Sapiens – Yuval Noah Harari
This was eye opening and probably the most important book I read during the year. The biggest insight was that we create meaning. This is obvious and difficult to grasp at the same time. As I create meaning I, or humanity, decides what is important and what is not. By changing how and what I ascribe meaning to I change the world.
The Four Hour Body – Tim Ferriss
This was disappointing. It had a load of hacks. Some of them were great. Some less so. The result was an disorganised smorgasbord that only provided ephemeral benefit.
Edit: Kettlebells do hurt your back. Straight up informational failure there. That was a few days off work.
The Alchemist – Paulo Coelho
This was a wonderful read. I’m not a great fiction reader. I avoid literature almost entirely. Yet, in a spiritual crisis over Christmas I picked it up. It was a wonderful book that was a pleasure to read both aloud and silently. The magic was in the rhythm, the pictures and the smells that came wafting out of the books pages. I found it in the spiritual department of the bookshop and it did inspire me. 5 Months later I know that it had a good effect and changed me. It changed me for the better and made me gentler and more thoughtful.
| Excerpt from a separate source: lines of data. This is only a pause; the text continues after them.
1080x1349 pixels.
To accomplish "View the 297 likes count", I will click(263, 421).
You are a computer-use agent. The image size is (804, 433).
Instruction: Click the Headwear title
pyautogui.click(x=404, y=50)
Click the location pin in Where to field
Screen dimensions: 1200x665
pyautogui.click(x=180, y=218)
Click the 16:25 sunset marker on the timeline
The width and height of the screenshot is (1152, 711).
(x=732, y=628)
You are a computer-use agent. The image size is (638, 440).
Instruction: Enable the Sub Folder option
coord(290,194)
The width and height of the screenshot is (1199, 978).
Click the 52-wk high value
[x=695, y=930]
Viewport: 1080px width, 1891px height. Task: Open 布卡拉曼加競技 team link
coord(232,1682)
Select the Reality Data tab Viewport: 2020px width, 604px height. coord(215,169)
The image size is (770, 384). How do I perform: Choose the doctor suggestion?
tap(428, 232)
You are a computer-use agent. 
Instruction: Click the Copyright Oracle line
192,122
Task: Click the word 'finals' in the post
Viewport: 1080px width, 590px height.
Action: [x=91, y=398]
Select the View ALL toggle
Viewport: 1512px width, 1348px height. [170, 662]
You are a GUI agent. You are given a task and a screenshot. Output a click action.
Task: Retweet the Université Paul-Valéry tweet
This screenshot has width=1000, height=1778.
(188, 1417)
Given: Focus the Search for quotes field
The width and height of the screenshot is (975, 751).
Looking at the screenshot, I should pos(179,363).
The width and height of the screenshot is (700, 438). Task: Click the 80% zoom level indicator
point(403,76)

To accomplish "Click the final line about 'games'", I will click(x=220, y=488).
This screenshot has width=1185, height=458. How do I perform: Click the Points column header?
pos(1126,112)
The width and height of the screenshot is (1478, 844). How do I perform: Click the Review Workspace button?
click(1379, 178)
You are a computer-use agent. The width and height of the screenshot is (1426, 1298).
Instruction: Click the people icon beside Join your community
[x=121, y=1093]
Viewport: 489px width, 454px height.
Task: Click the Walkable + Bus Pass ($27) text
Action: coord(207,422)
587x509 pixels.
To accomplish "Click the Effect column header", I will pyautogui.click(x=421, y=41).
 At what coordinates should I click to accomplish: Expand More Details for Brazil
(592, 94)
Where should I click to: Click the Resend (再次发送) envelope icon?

Much more than that I cannot say.
12 Rules for Life: An Antidote for Chaos – Jordan Peterson
I was alternately fascinated and lost as I read this book. It wasn’t boring. It was enlightening. I have, however, no idea what the rules are. That’s because the author took each rule and wrote a lengthy essay that touched many points before coming back to the essence and the benefit of the rule.
Often the essays were far more religious than I expected or was comfortable with. That was a good thing. There were a lot of powerful insights. It was a lot harder reading that most pop psychology books and one that I will return to again and again to get more depth and wisdom from it.
Towers of Midnight – Robert Jordan
The Gathering Storm – Robert Jordan
Far From the Tree: Parents, Children and the Search for Identity – Andrew Solomon
Finally I finished it! It seemed like a good idea when I bought it. I was a single dad looking for insight. It took me on a trip through the damaged, disabled, deranged and depraved and how their parents survived and flourished. Invariably the stories in this book, often horrible or tear jerking, elicited such sympathy and live that it was a transformative experience. One of those left field books which had made my lodge so much richer.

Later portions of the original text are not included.